Le Grande Tour, Days 7-11: Vientiane

VIENTIANE, Laos—Well, I wanted the adventure of slow travel, and with the Vientiane and the bus ride to Hanoi, I got it.

It’s been a while since my last post. I apologize for that, but I’ve been writer’s blocked something fierce, and have only now started to get my head around the month I spent flitting around Southeast Asia. But now, I hope to get back to a more robust writing schedule.

After a couple of days in Luang Prabang, I hopped a bus to the Laotian capital of Vientiane. The bus ride was about as unexciting as you would expect a bus ride to be. There’s a reason no one writes poetry about bus terminals and the experience of third-world bus rides. They’re both taxing and banal, but with little to note throughout. Yes, it’s bumpy, it’s dusty and the air conditioner is usually set at the “arctic” setting. The seats never lean back properly, and in Asia, they’re not really made to accommodate the hulking frames of Western backpackers. (I’m not that big, and even I was cramped.)

So, after 10 or so hours on the road, we pulled into sleepy—there’s really no other way to describe it—Vientiane, the capital of Lao PDR.

Like the rest of Lao, Vientiane moves at its own pace, which is to say slowly. It’s got to be one of the most laid-back, casual capital cities in the world. It would barely rate a small neighborhood in Bangkok, and feels sedate compared even to Chiang Mai.
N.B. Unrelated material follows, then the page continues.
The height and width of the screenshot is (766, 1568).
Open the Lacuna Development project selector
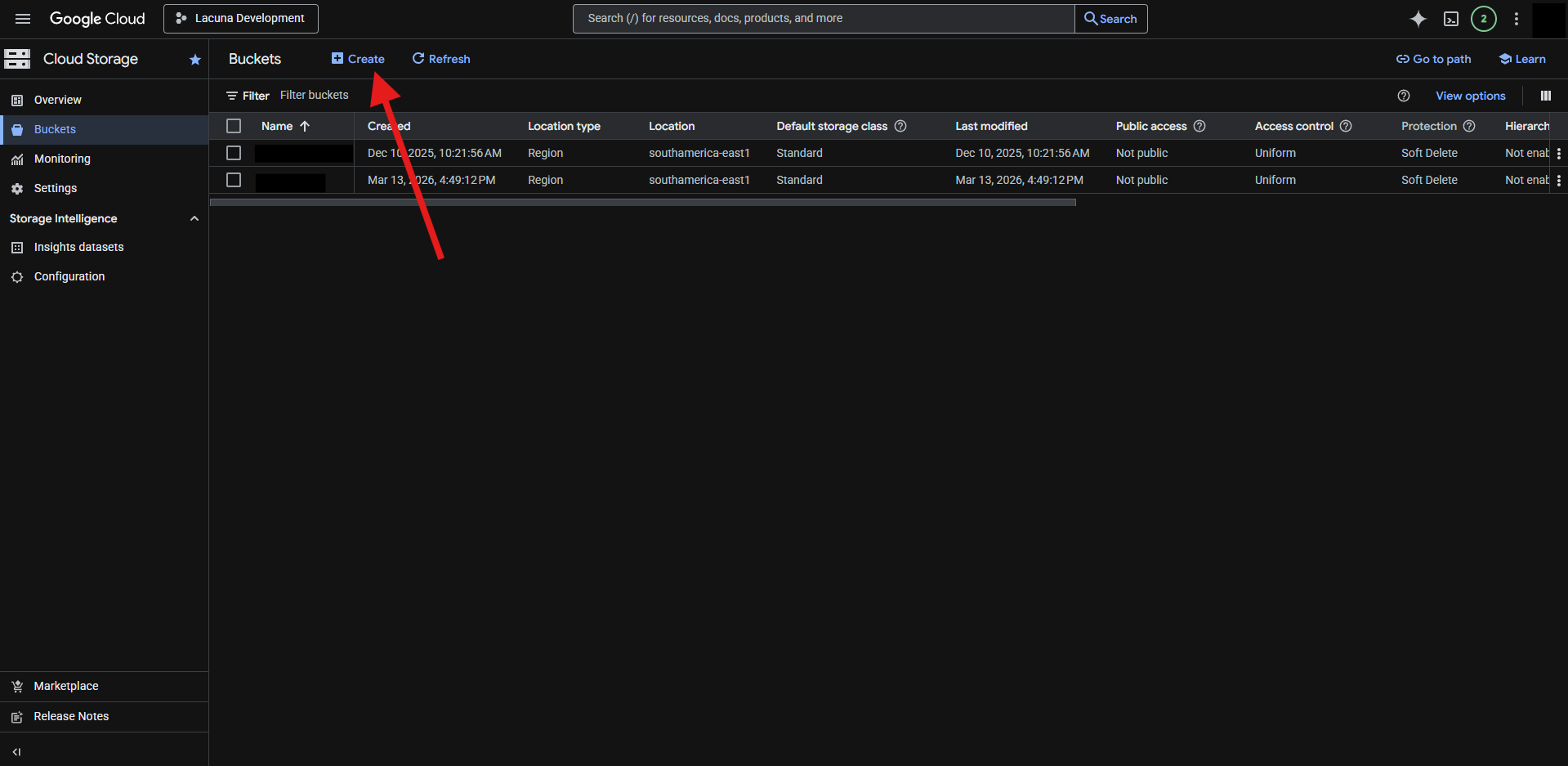point(241,19)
The highlight of the place, given I spent only enough time there to get a Vietnamese visa, is its lovely riverside park, which offers stunning sunsets and a stone’s-throw view of Thailand, and its French cafes. There are a lot of these, and they’re mostly pretty good.
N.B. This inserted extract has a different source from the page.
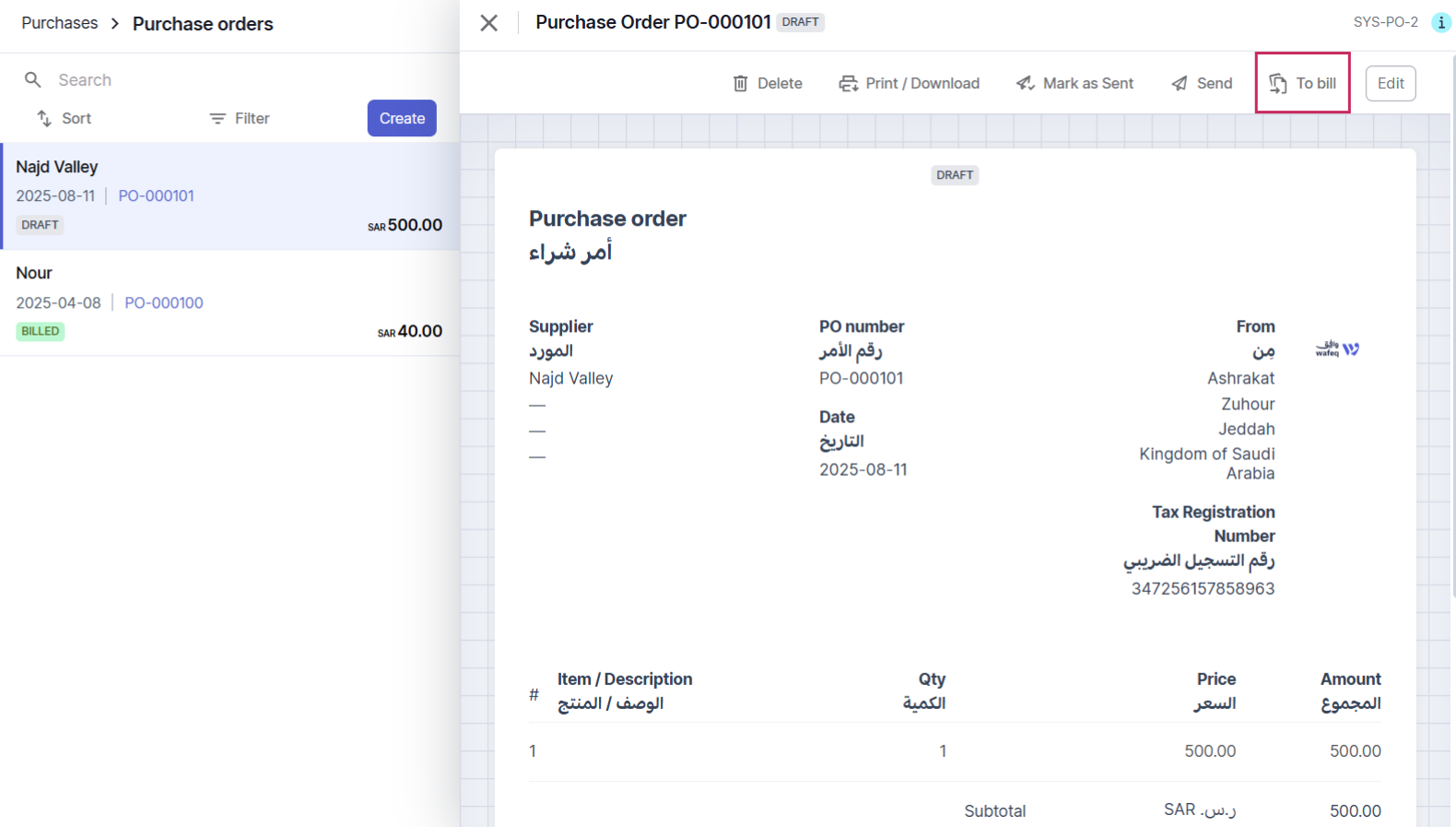Viewport: 1456px width, 827px height.
Task: Open the Filter options
Action: click(x=240, y=118)
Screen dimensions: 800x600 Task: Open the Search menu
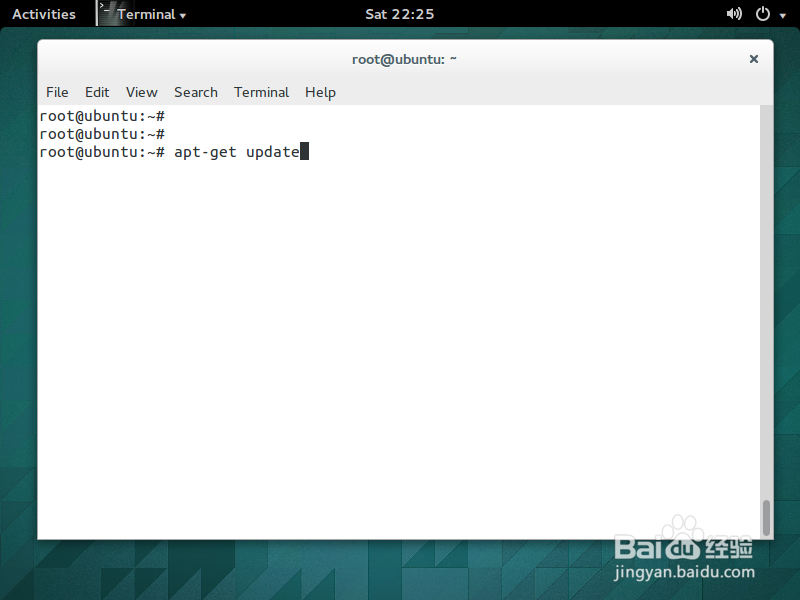tap(195, 92)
The one thing that does seem to move quickly is the visa process for Vietnam. My guesthouse handled the necessaries, and I had it back the next day. The owner, a greedy little man whose name I never learned, scolded me and said that if I had gotten to him before noon, he could have had the visa for the same day.

I wanted to like Laos, I really did. It is a beautiful place, thanks, in part, to an almost non-existent economy, and the people are cheerful and helpful. The women charmingly avert their eyes when they see a foreigner, reflecting the conservatism of the place. This is a marked contrast to the open flirtation you see in Thailand and the brusque business attitude in Vietnam. But I’m a city boy. I get a charge out of the energy of a place, and when there’s no spark, I get bored. So while Laos was lovely, I found it unbearably dull. Temples and a slow riverine life just don’t do enough for me, and that lack of buzz was the main reason I ended up leaving as quickly as I did.

I wasn’t even very inspired to take photos:

So, it was with some excitement that I boarded a bus to Hanoi, a city that had seized my imagination since I was kid, growing up following the news and reading up on the Vietnam War. Little did I know what was in store for me with that bus ride—and the city that lay at the end.

Image courtesy of Chris Allbritton

One Comment on “Le Grande Tour, Days 7-11: Vientiane

  1. I’m so glad to read some new updates! I just dropped by yesterday to catch up and I found myself wondering, “What happened to Chris??” Looking forward to hearing more about Vietnam…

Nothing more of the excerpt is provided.